__About this exercise__
Please retype the data below exactly, stopping after the line with "The height and" and skipping every picture.

Records provided Block Start

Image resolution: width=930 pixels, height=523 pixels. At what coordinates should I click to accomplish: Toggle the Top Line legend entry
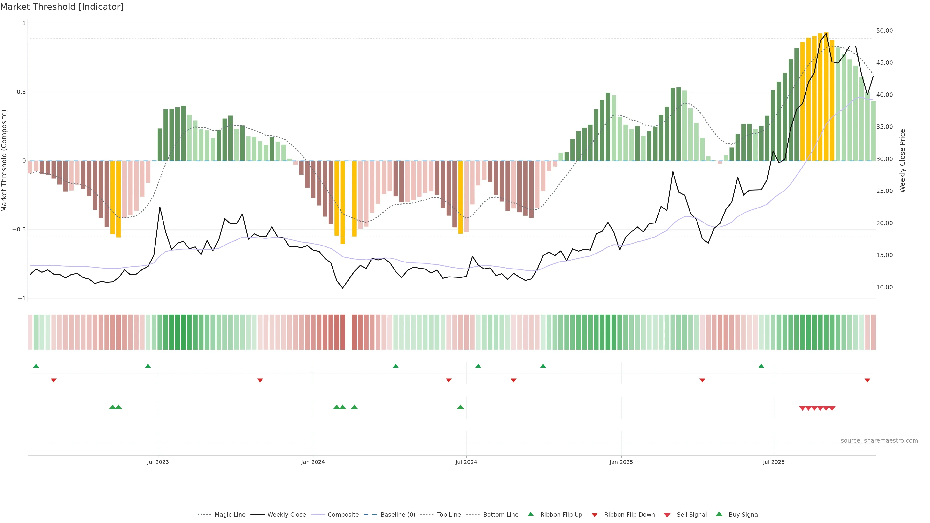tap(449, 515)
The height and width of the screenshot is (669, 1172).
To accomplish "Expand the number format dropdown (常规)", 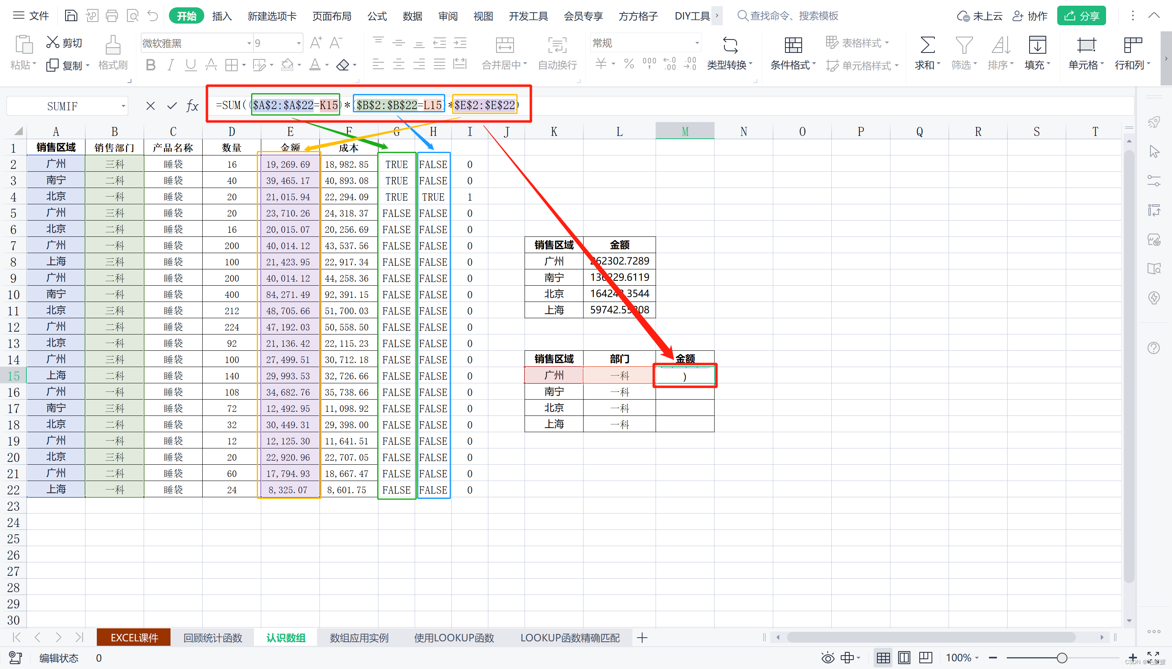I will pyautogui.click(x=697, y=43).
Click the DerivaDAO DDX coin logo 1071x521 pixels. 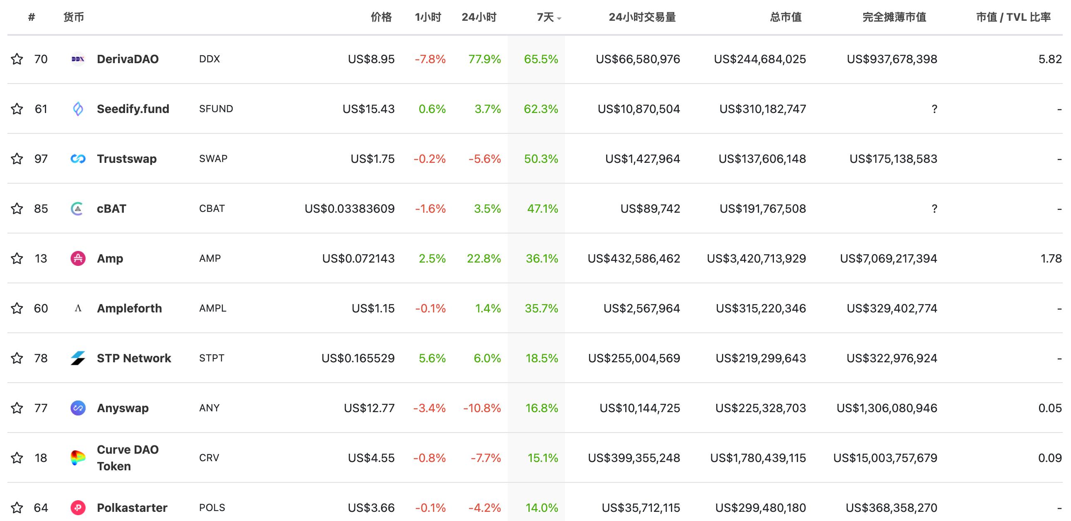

Records provided Block End

__Response below__
Image resolution: width=930 pixels, height=523 pixels. At what coordinates should I click to accomplish: Toggle the Top Line legend entry
tap(449, 515)
The height and width of the screenshot is (669, 1172).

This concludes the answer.